The 2nd place prize was a Kingston HyperX Cloud Revolver Gaming Headset.
Clojure library for using SC2 AI API
Baruch Berger presented his library that implements a Clojure API that functions as a wrapper around the StarCraft II API. He is working on this project because Clojure is a “nice an elegant” programming language, I think he said. The nice thing about the StarCraft II API is the developers like Baruch can create wrappers in any language, and we should thus expect to see even more in the future.
During the workshop, Baruch finished the documentation in Jupyter notebook style with rendered video’s of the agent written in Clojure.
The library is available on GitHub.
Reinforcement Learning (DDPG) Move to Beacon (DTU + Microsoft)
This rather larger group of students from DTU and employees at Microsoft applied the reinforcement learning algorithm Deep Deterministic Policy Gradient (DDPG) to the Move to Beacon mini-game. The learned behavior was close to random, perhaps due to the short amount of training time.
StarCraft Bois A.K.A. Hast Hacking Hombres
This group created a custom mini-game, with one marine and one or two zerglings (I think), and attempted to train an agent to do the stutter-step (or kiting) micro-technique. They used the Open AI baselines, but they needed more time to train their model.
Game State Win Prediction from Non-spatial Features
A fully-connected neural network with 3 hidden layers of 800 units each was trained to predict the winner of a game. As far as I remember, the network was trained on the non-spatial feature such as unit count. After ~12-14 minute into a game, the network could predict the winner with 100% accuracy, which sounds almost too good to be true. We discussed how they achieved the results, but could not figure out why it reached 100%.

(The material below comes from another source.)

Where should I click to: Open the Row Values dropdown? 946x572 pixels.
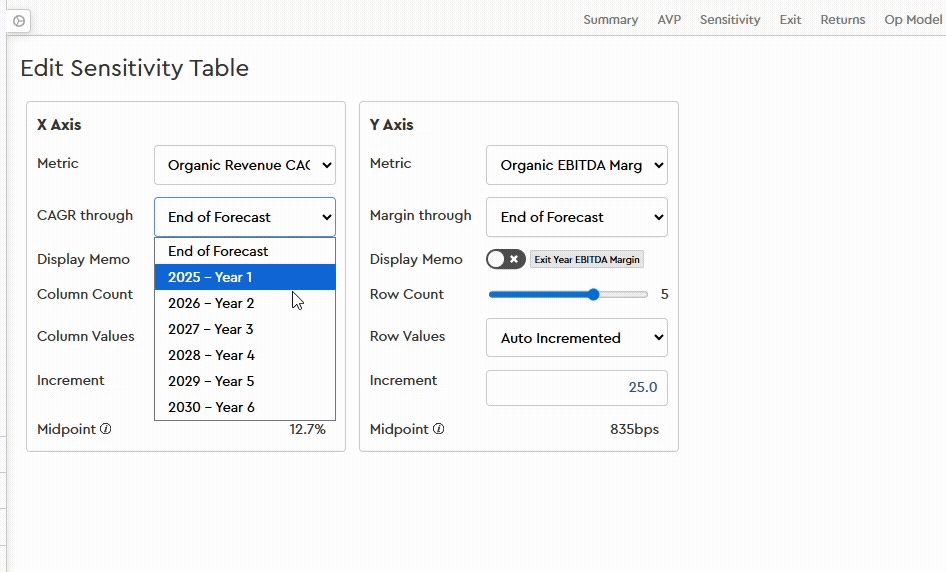coord(576,338)
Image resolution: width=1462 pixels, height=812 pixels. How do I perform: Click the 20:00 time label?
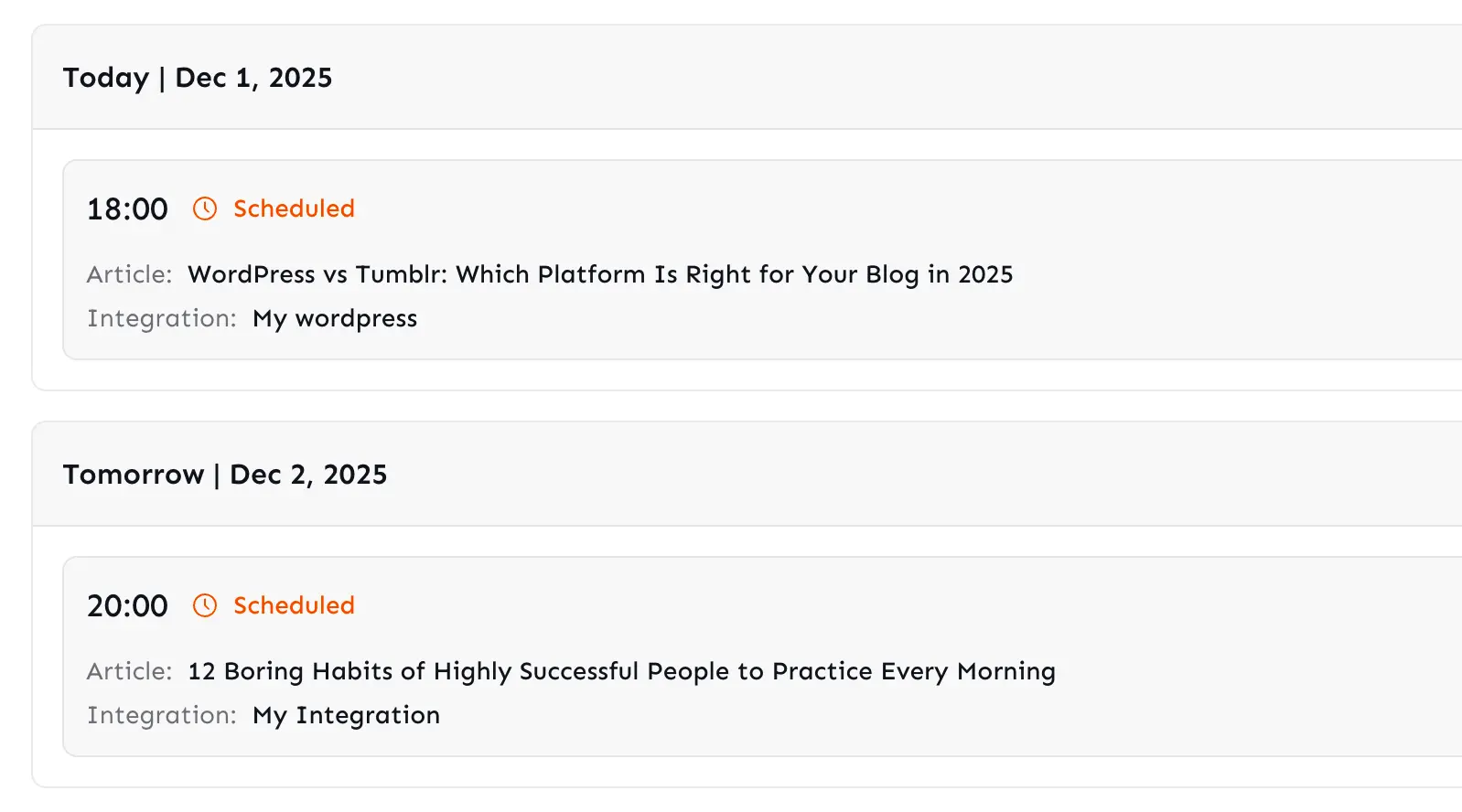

Maybe the game states where extracted, then scrambled, and finally split into a training and test set. This is not the right approach as states in the test set would be related to states in the training set. The correct approach is to either extract only one state from each game or to split the games in training and test set and the scramble the states.
Goal-based Build Order Optimization with Q-table
A build-order planner was trained with tabular Q-learning to optimize the production of Roaches for the Zerg player. Some participants suggested comparing the results with brute-force approaches. I don’t remember the name of the StarCraft II software that can do this, but something like Build Order Search System (BOSS), but for StarCraft II.
My own project
I tried to learn compressions of the feature layers using an autoencoder similar to the approach in this paper. An autoencoder is trained to reproduce the input but is constrained by a small hidden layer such that it needs to compress the data. I managed to get some preliminary results, but they have some defects, possibly due to the short training time, small data set and simple model used. The input has a shape of [7,60,60] and is compressed to [8,8,8] (2% of the input size).
Other groups that didn’t present
A wrapper on top of PySC2 for generalized building and unit training. The code is on GitHub.
Another project with some generalized code on top of PySC2. Their code is also available on GitHub.
We would like to thank everyone who participated in the workshop as well as our sponsors. Personally, I think we need more events where students and researchers interested in a specific topic come together to discuss, share, and collaborate on projects. We hope to follow up with a similar event next year.
Feel free to comment if you have questions, feedback or found a mistake somewhere.